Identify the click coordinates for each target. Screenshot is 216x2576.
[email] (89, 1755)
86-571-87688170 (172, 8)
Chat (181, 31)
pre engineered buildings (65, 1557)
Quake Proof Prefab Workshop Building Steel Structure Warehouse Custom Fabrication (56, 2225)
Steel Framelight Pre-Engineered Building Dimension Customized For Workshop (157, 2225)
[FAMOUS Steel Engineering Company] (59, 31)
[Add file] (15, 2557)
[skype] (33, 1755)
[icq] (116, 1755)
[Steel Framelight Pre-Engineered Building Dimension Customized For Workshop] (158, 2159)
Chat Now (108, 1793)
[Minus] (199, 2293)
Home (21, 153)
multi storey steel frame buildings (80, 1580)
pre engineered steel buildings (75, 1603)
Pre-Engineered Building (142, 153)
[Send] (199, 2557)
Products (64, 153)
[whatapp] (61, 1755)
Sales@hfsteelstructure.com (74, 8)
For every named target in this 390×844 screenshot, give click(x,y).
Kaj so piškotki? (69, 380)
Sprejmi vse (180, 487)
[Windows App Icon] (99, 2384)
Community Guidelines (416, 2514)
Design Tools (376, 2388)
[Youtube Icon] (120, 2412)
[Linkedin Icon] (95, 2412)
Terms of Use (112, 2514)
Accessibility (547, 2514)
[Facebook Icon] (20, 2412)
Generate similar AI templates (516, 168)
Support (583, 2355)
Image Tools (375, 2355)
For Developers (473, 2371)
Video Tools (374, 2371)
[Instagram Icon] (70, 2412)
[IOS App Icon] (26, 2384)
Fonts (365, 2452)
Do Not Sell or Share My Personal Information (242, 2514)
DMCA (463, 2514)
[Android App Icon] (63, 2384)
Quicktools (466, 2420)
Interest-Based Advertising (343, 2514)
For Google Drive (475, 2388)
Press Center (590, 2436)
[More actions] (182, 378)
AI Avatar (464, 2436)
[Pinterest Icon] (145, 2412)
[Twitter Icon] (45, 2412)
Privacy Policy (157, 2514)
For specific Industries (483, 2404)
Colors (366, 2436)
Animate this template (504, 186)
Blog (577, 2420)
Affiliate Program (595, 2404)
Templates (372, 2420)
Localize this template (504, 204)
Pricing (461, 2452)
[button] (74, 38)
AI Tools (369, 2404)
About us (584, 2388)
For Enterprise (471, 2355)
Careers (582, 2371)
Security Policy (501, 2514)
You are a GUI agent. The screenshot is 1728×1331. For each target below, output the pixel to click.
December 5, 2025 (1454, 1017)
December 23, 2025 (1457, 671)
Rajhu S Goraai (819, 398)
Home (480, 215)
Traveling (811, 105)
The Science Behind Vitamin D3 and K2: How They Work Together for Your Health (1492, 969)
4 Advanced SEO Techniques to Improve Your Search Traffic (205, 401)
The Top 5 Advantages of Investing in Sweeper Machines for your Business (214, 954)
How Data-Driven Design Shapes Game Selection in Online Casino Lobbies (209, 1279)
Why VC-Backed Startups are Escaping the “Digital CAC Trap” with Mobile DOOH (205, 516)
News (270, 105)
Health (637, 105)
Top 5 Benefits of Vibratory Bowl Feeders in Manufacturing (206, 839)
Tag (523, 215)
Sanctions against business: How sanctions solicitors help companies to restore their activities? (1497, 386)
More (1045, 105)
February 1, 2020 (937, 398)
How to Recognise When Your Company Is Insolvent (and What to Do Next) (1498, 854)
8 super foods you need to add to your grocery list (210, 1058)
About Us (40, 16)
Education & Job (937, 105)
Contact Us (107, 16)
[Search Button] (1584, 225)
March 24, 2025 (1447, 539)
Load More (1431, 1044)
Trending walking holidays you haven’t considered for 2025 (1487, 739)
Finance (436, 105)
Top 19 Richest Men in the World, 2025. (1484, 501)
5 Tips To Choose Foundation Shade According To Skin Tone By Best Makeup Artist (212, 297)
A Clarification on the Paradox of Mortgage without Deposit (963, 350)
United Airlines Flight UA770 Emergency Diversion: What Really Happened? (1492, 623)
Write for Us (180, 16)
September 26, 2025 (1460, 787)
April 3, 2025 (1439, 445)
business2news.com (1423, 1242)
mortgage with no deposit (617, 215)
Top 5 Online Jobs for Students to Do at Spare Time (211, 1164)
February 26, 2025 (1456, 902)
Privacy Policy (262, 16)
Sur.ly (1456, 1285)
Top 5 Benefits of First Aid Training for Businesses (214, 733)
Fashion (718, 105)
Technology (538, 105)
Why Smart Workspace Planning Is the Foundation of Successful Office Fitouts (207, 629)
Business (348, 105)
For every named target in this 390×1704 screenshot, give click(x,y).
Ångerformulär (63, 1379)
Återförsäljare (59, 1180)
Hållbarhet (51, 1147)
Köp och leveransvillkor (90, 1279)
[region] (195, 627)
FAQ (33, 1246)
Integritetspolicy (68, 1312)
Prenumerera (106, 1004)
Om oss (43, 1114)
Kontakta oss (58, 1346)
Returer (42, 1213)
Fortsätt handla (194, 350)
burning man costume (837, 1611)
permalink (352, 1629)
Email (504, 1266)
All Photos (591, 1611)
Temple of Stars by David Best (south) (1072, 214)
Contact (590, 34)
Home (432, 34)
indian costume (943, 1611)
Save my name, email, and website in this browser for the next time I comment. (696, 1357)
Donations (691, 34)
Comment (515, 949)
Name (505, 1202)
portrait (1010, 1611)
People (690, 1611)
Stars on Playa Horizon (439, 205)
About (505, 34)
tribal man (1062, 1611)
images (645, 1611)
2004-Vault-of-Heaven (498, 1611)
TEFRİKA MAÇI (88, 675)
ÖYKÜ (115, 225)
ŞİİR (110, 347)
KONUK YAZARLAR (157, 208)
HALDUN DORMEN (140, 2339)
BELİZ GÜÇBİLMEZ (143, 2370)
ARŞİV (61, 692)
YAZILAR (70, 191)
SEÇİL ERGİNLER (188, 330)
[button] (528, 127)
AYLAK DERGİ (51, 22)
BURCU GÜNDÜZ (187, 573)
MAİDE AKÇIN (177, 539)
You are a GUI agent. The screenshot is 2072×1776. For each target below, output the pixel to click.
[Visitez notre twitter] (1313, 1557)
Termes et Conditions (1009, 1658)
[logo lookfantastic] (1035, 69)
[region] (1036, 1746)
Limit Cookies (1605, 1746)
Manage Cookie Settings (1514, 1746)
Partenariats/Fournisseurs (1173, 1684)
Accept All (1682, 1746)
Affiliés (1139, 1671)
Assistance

______

*WHAT YOU SHOULD DO*. Taking the entries above, write out exactly the lines starting with the line containing "DMCA (463, 2514)" and going on through the line containing "Colors (366, 2436)", both included, and nothing else.

*SOLUTION FOR THIS PROBLEM*.
DMCA (463, 2514)
[Android App Icon] (63, 2384)
Quicktools (466, 2420)
Interest-Based Advertising (343, 2514)
For Google Drive (475, 2388)
Press Center (590, 2436)
[More actions] (182, 378)
AI Avatar (464, 2436)
[Pinterest Icon] (145, 2412)
[Twitter Icon] (45, 2412)
Privacy Policy (157, 2514)
For specific Industries (483, 2404)
Colors (366, 2436)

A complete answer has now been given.